Bersama istrinya, dia tak ragu menanam tanaman buah-buahan itu, meski ia sadar hasilnya butuh waktu. “Yang penting sabar ngopeni bocah-bocah ini,” ujarnya sembari memegang bibit pohon alpukat yang baru berumur 15 hari.

Bagi Karso menanam pohon pelindung ini merupakan kebanggaan, disamping perawatannya tidak terlalu sulit juga cocok dengan ritme hidupnya yang sudah tidak lagi muda.

Ia bilang, sebelum mendapatkan status perhutanan sosial, ia sudah menggarap lahan tersebut. Namun, karena kurang tegakan pohon, tanah menjadi kurang subur.

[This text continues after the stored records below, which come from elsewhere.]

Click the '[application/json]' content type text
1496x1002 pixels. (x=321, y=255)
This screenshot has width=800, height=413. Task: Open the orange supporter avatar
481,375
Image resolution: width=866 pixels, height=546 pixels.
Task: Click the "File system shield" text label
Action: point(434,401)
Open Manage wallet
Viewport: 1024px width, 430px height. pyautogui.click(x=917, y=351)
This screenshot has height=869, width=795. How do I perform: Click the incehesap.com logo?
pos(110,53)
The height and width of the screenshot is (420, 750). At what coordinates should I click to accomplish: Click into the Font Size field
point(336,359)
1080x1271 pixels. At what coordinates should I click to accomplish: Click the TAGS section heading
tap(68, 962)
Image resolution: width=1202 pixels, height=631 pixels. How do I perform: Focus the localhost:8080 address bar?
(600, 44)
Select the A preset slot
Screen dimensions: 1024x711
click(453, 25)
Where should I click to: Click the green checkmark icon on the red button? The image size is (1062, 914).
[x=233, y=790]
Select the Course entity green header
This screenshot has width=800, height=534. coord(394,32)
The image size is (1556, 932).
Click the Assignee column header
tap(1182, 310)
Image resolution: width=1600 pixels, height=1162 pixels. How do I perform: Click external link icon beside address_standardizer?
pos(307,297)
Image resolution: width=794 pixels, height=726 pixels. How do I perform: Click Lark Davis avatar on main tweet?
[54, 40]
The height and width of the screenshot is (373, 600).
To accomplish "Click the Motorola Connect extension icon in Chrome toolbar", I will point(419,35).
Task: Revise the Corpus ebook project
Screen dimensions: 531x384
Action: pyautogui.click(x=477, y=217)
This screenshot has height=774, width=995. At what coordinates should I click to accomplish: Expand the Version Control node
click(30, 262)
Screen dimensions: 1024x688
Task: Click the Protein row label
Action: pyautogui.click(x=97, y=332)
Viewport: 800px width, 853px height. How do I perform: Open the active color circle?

Kini, dengan bibit pohon dari program perhutanan sosial (PS), ia optimis lahan akan menjadi lebih produktif dan berharap dapat mewariskan pepohonan alpukat untuk anak cucunya.

Jarwanto Tri Anggoro, Sekretaris Lembaga Masyarakat Desa Hutan (LMDH) Banyuurip Lestari mengungkapkan masyarakat setempat sebenarnya sudah lama menggarap lahan negara sebelum program perhutanan sosial hadir.

Baca : Perhutanan Sosial yang Memberikan Harapan Masyarakat Banyuwangi

 

Karso (68), petani penggarap berpose dengan latar belakang perbukitan yang minim tegakan. Kawasan ini menjadi salah satu lokasi demonstrasi plot atau demplot yang ditanam alpukat dan mangga. Foto: Falahi Mubarok/Mongabay Indonesia

 

Namun, ketika itu aktivitas tersebut dilakukan tanpa izin resmi, sehingga dianggap ilegal. Banyak pohon yang ditebang secara sembarangan untuk membuka lahan. Setelah itu, lahan tersebut ditanami tanaman semusim seperti tebu dan jagung.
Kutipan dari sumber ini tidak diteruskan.